Lobo es de los de ponerse muy meglas?


----------



## Nationwww (9 Ene 2022)

No lleva un mal coche...


----------



## Frazier (9 Ene 2022)

workforfood dijo:


> No me deja verlo me dice media is too big.



Un forero había puesto el enlace del video en Youtube. Te lo dejo por aquí...


----------



## señortopocho (9 Ene 2022)

He visto el video su discusión con una frutera xq dice que al tener vacuna emires por Bluetooth una dirección mac o algo similar
Me he quedado con cara de wtf. 

Que app usa x amor de Dios que a mí no me sale nada


----------



## Jorgito Rafael (9 Ene 2022)

señortopocho dijo:


> He visto el video su discusión con una frutera xq dice que al tener vacuna emires por Bluetooth una dirección mac o algo similar
> Me he quedado con cara de wtf.
> 
> Que app usa x amor de Dios que a mí no me sale nada



Es otra subnormalidad que le ha colado La Quinta del Paypal.
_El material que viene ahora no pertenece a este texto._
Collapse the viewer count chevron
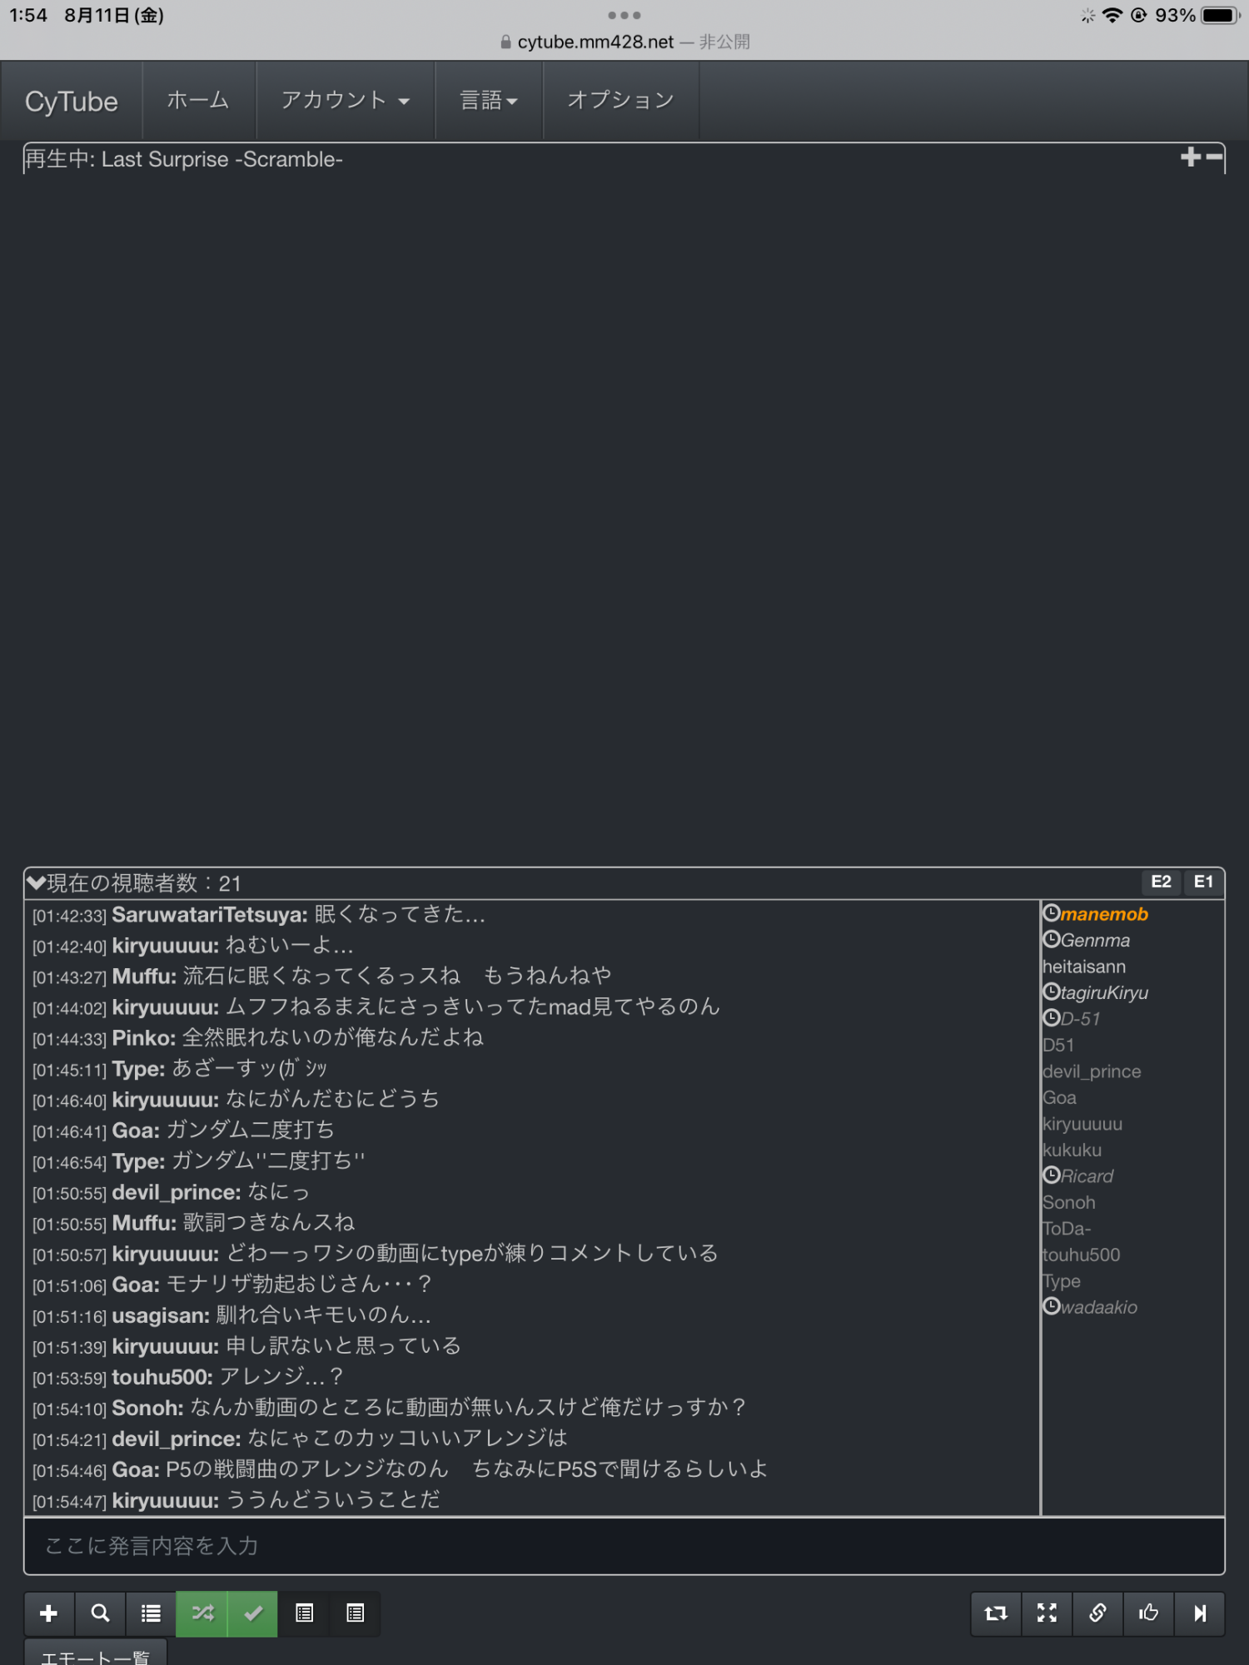 pos(36,882)

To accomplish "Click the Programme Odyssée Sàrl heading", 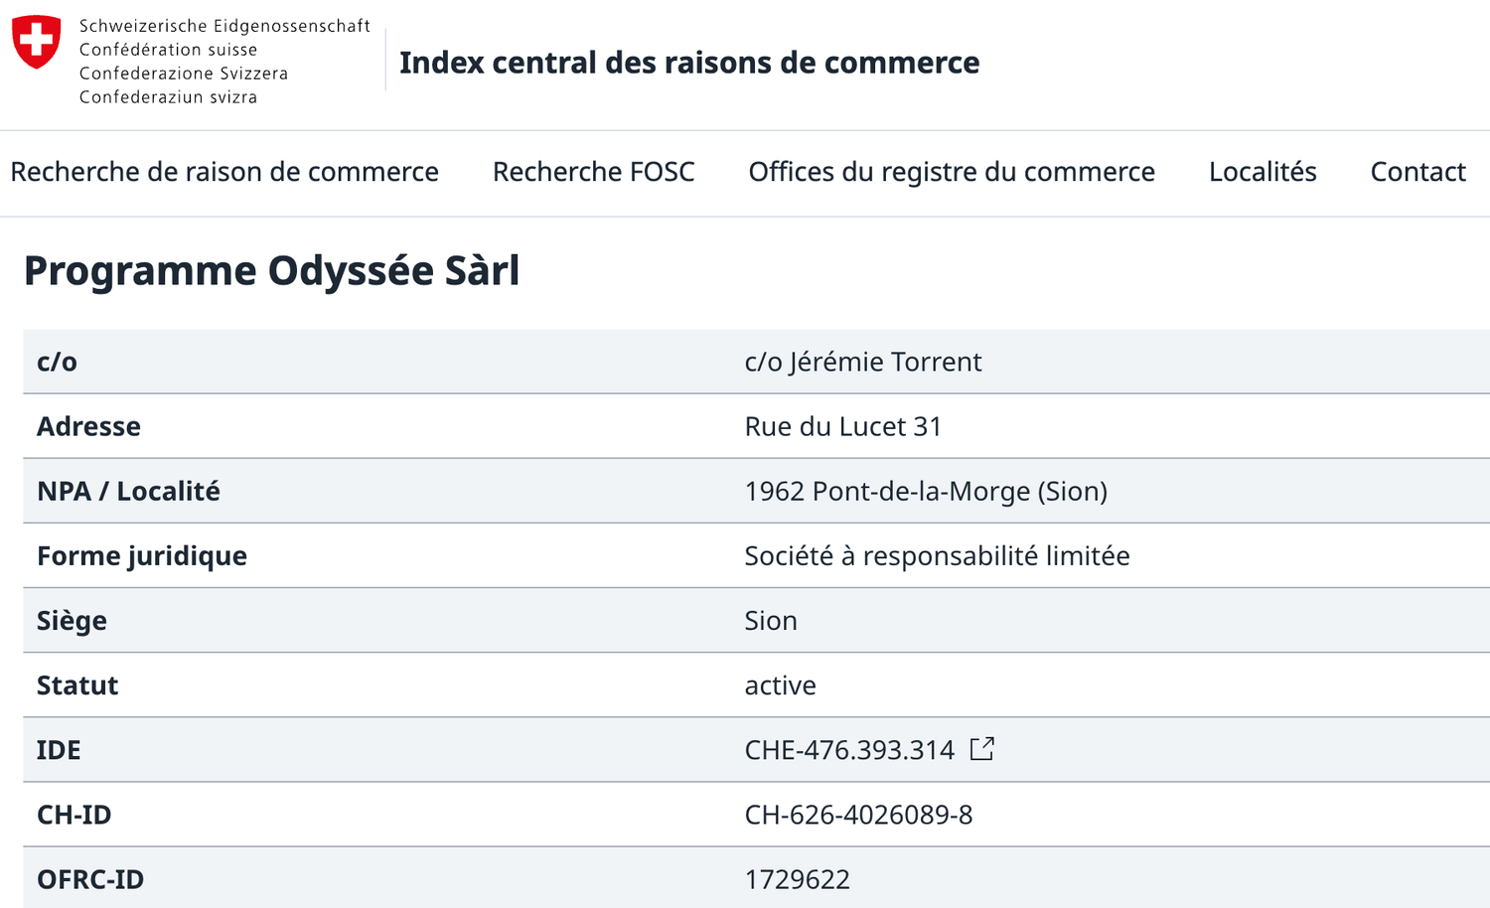I will [x=271, y=271].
Que daño han hecho esos hijos de puta vagos pedigüeños, en fin.


----------



## Clavisto (9 Ene 2022)

Yo le he visto hacerse cien fondos de un tirón y veinticinco dominadas de una tacada.

Esto para los que hablan de ciclos sanos y tal.


----------



## KOLETA PODRIDA (9 Ene 2022)

Saluter dijo:


> También quería decirle a Lobo Estepario que lo veo siempre esperando a que haya un estallido y eso no va a ocurrir porque a la elite no le interesa la violencia (porque la población civil es mayoría en número y podríamos darle la vuelta a la tortilla), porque la violencia no le beneficia a la elite pero a nosotros si. Que si quiere estallido, ese debe ser provocado por los ciudadanos. Que no espere que venga desde arriba ni mucho menos de la élite, ya que esta se afana en hacerlo todo sigilosamente y mediante el engaño y manipulación.
> Que esto es una puta guerra de desgaste y que Lobo se va a desgastar esperando un ataque violento. Que si tanto ansia un enfrentamiento con las élites, va a tener que provocarla el mismo o el pueblo.
> Desde aquí le envío calma porque la élite es muy perrucia y va a evitar siempre a toda costa la violencia. Antes frena la plandemia si ve violencia en las calles y es lo que tendríamos que haber hecho, salir a presionar a las calles a ver si la élite se raja y paraliza el plan.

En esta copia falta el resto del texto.